- Dorian: You like me.
- Detective John Kennex: Sorry?
- Dorian: You like me.
- Detective John Kennex: No, I don't.
- Dorian: Yes, you do.
- Detective John Kennex: No.
- Dorian: You definitely do.
- Detective John Kennex: How do you come by that conclusion?
- Dorian: The MX. You shot it. You shot it because it insulted me. You like me.
- Detective John Kennex: No. I shot the MX because it wouldn't shut up.
- Dorian: Nope. You shot it because you like me.
- Detective John Kennex: Keep talking, I'll prove my point.
- Dorian: It's okay, John. I like you, too.
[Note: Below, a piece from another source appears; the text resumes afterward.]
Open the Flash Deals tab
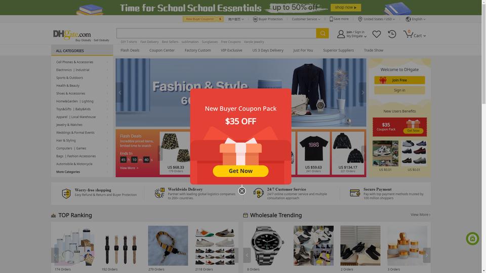The width and height of the screenshot is (486, 273). pyautogui.click(x=130, y=50)
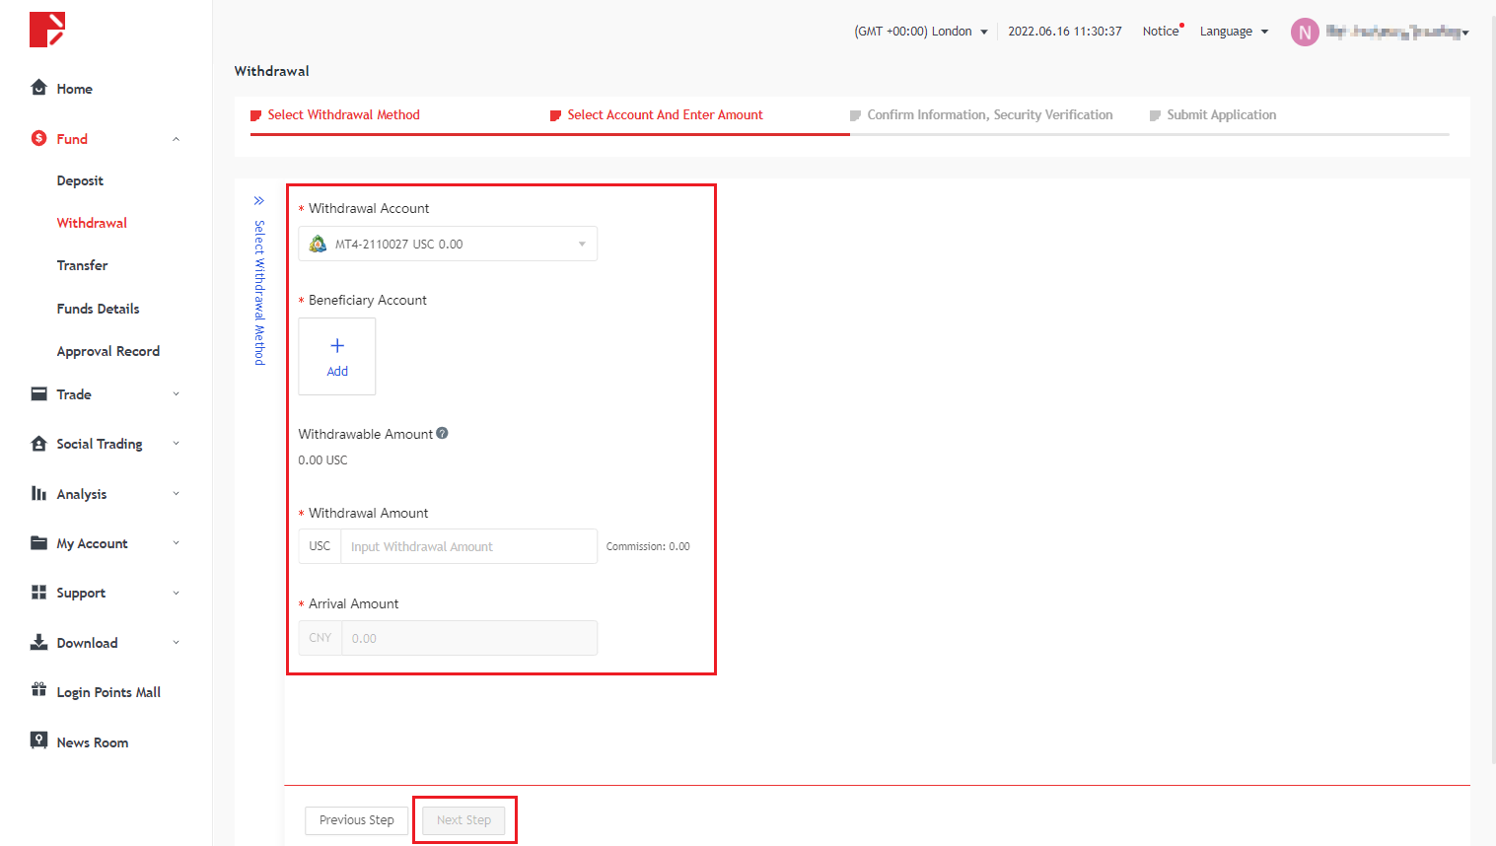Screen dimensions: 1496x846
Task: Open the Login Points Mall gift icon
Action: 39,691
- Detective John Kennex: Let me explain something to you. I'm a police officer. You're a police officer. And as much as it pains me to say it, Richard is a police officer. Now, you can dress these machines to look like cops. You can program 'em to drive a car and shoot a gun like a cop. But they're not cops. They're bullet catchers. And if you force me to work with a faulty machine, then I will dispose of it with the same degree of compassion that I would a toaster that burns my toast.
- Captain Sandra Maldonado: John, I don't know what to do with you.
- Detective Richard Paul: I can give you a list of things what I'd do with him.
- Captain Sandra Maldonado: Richard, let me handle this.
- Detective Richard Paul: [to Kennex] You better watch your ass. Your partner better watch his ass, too.
- Captain Sandra Maldonado: Richard, go down and find yourself another MX. We've got a problem here, John.
- Detective John Kennex: Yeah, I agree. I mean, what do you think he wants to do with my ass?
- Detective John Kennex: Please make him stop.
- Rudy Lom: It's a Korean pop song. I find it catchy and soothing.
- Detective John Kennex: Rudy, if you don't do something about this, I'll shoot him, too.